Economists fear some of the assumptions built into the math for those goals are too aggressive – especially its forecasts for strong tax revenue growth.

That means they are unconvinced that the next government – whether Modi wins the election, due by May, or not – will hit the deficit goals in those two years.

“The next government will likely inherit some fiscal risks as revenue expectations look ambitious,” said Mitul Kotecha, senior emerging market strategist at TD Securities in Singapore.

“If there is no real pick up in tax collections, then the next government will need to take further steps to stick to the fiscal deficit target.

That could include cutting capital spending, which could hurt an economy that badly needs improved infrastructure.

It also gives the next government little wiggle room if the global economy keeps slowing.

Modi’s Hindu nationalist-led government pledged 750 billion rupees ($10.56 billion) to make direct payments to farmers owning less than two hectares of land, and allocated more money for rural jobs and development, such as better roads.

The lower middle class were helped as the income tax threshold has been raised to 500,000 rupees from 250,000 rupees.

Many of the measures were intended to put money into pockets quickly ahead of the election. Modi faces a re-election battle after anger about low farm incomes contributed to defeats for his ruling Bharatiya Janata Party in state elections at the end of last year and as opposition parties, including Congress, appear to be gaining support.

To support its spending the government is banking on an “ambitious” 18 percent increase in goods and services tax collection to 7.61 trillion rupees ($106.81 billion) in 2019/20 while it aims to borrow a higher-than-expected 7.1 trillion rupees from bond markets.

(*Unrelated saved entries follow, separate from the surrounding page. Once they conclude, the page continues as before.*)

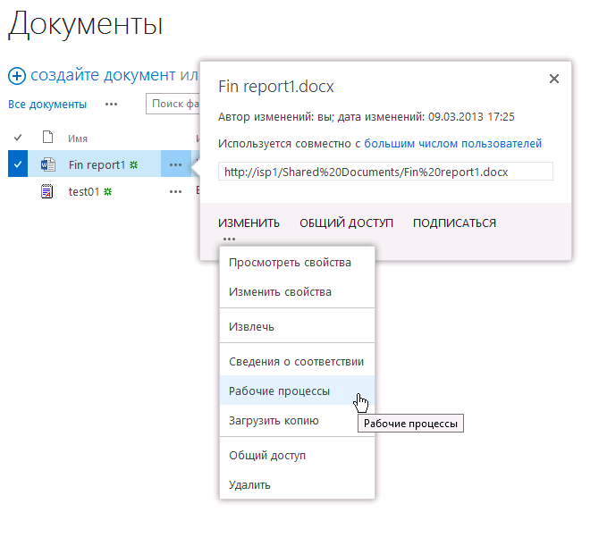Click the file icon beside test01
The image size is (607, 546).
click(x=48, y=191)
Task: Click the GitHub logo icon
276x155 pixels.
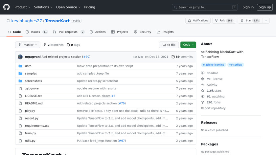Action: click(7, 7)
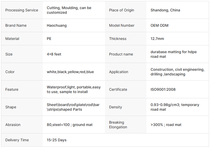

“I think, ultimately, their spending plans look very unfeasible to me, so I wouldn’t be surprised to see spending get cut later in the year,” said Shilan Shah, senior India economist at Capital Economics in Singapore.

Investors are also lowering expectations for rate cuts by the central bank because of the concerns about whether the government can reach the budget targets.

In a sign of waning market sentiment, the 10-year benchmark bond yield ended at 7.61 percent, up 13 basis points from Thursday, the biggest single-day selloff since last September. The rupee also weakened to 71.26 to the dollar from Thursday’s 71.09, though the broader NSE stock index ended up 0.59 percent.


For Modi, the optics of the budget will be as important as the implementation of many of the measures. It will be for the next government to deal with any fallout.

It becomes an even bigger task if no single political party gets a clear majority in the election and there is a coalition government either led by the BJP, Congress or another opposition party.

“The catch here is, even if the BJP does not come back to power in May, the new government will also implement this scheme because no government will want to look anti-poor or anti-farmer,” said Garima Kapoor, economist at Elara Capital in Mumbai.

Investors will be putting pressure on the next government to be prudent but that may be easier said than done if a complex alliance ends up in power.

“Investors will look for signs of fiscal consolidation from the new government even if it is a weaker coalition,” said Kotecha. “However, fiscal consolidation is harder in coalition politics due to additional demands from various parties. Markets will likely be more nervous ahead of elections.”